Having thus indulged in the sort of uncharacteristic rudeness that had festered between both of them for years, they both stoically sought to avoid looking at each other by focusing their attention on the crowd. Simultaneously, a subdued commotion erupted off to their right, and they both looked in that direction, watching as television crews and newspaper reporters, who'd been wandering among the guests or standing on the sidelines, suddenly galvanized into action, rushing toward their prey. Flashes from cameras started going off, and Lisa leaned farther to the right, catching a glimpse of the press mobbing the dark-haired man she'd noticed with Alicia Avery. Television cameras were aiming at his face as he escorted her forward through the explosion of flashbulbs and the throng of reporters waving microphones at him. "Who is that?" she asked, glancing uncertainly at Parker.

"I can't see—" Parker began, watching the uproar with mild interest, but when the crowd parted, he tensed. "It's Farrell."

The last name, combined with the full view of Farrell's tanned face, was enough to tell Lisa that the man with Alicia was Meredith's faithless, heartless, former husband. Hostility exploded inside her as she watched him stop to answer questions being called out to him by reporters, while Alicia Avery hung on his arm, smiling for the photographers.

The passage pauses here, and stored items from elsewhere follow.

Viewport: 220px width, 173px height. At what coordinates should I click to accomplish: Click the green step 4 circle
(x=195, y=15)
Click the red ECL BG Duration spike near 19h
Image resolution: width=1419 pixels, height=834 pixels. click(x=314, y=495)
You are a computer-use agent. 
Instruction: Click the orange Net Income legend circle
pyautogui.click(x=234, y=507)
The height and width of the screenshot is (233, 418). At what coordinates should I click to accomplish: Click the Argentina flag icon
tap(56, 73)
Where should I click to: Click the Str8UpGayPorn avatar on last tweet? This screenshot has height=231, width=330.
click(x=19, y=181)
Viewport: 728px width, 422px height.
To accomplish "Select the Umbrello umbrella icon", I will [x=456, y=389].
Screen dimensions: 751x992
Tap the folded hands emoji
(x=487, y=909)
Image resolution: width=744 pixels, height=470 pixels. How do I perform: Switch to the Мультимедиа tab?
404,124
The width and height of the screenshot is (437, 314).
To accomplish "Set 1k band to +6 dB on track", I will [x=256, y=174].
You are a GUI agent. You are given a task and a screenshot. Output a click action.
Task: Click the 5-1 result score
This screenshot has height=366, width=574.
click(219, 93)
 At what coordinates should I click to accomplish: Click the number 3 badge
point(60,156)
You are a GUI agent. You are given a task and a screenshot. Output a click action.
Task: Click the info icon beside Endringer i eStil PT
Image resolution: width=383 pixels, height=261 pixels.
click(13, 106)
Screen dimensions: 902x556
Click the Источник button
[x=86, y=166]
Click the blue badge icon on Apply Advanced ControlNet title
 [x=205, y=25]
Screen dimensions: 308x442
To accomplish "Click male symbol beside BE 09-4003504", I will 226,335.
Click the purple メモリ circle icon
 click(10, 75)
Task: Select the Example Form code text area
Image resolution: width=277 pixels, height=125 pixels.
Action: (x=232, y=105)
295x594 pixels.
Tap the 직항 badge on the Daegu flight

For a long moment Lisa stood there, remembering the anguish he'd caused Meredith and contemplating the wholly satisfying idea of marching up to him in front of the fawning media and calling him a son of a bitch right to his face! Meredith wouldn't like that, she knew; Meredith hated scenes and, besides, no one but Parker and Lisa knew that Meredith and he had ever been involved in any way. Meredith! The thought hit her at the same instant it struck Parker, wiping the bland, civilized expression from his own face as he watched Farrell. "Did Meredith know he was going to be here?" she gasped at the same instant Parker clasped her arm and ordered, "Find Meredith and warn her that Farrell's here."

As Lisa sidled and shoved her way into the crowd, Matthew Farrell's name was already passing through them like a whispered chant. He'd broken away from the press, except for Sally Mansfield, who was standing behind him as he spoke with Stanton Avery near the foot of the grand staircase. Keeping one eye on Farrell so she could warn Meredith where he was, and her other eye on the balcony, Lisa plunged forward, then stopped in helpless dismay as Meredith suddenly appeared and started down the staircase.

Since she couldn't get to her before she reached the bottom step and passed by Farrell, Lisa stood still, taking grim satisfaction in the fact that Meredith had never looked more stunning than she did right now—when her lousy ex-husband was about to see her for the first time in eleven years! In complete defiance of the current slinky fashions, Meredith was wearing a full-skirted strapless gown of shimmering white satin with a tightly fitted bodice sewn with seed pearls and strewn with white sequins and tiny crystals. At her throat was a magnificent ruby and diamond necklace that was either a gift from Parker, which Lisa was inclined to doubt, or on loan from the estate jewelry department of Bancroft's, which Lisa figured was more likely.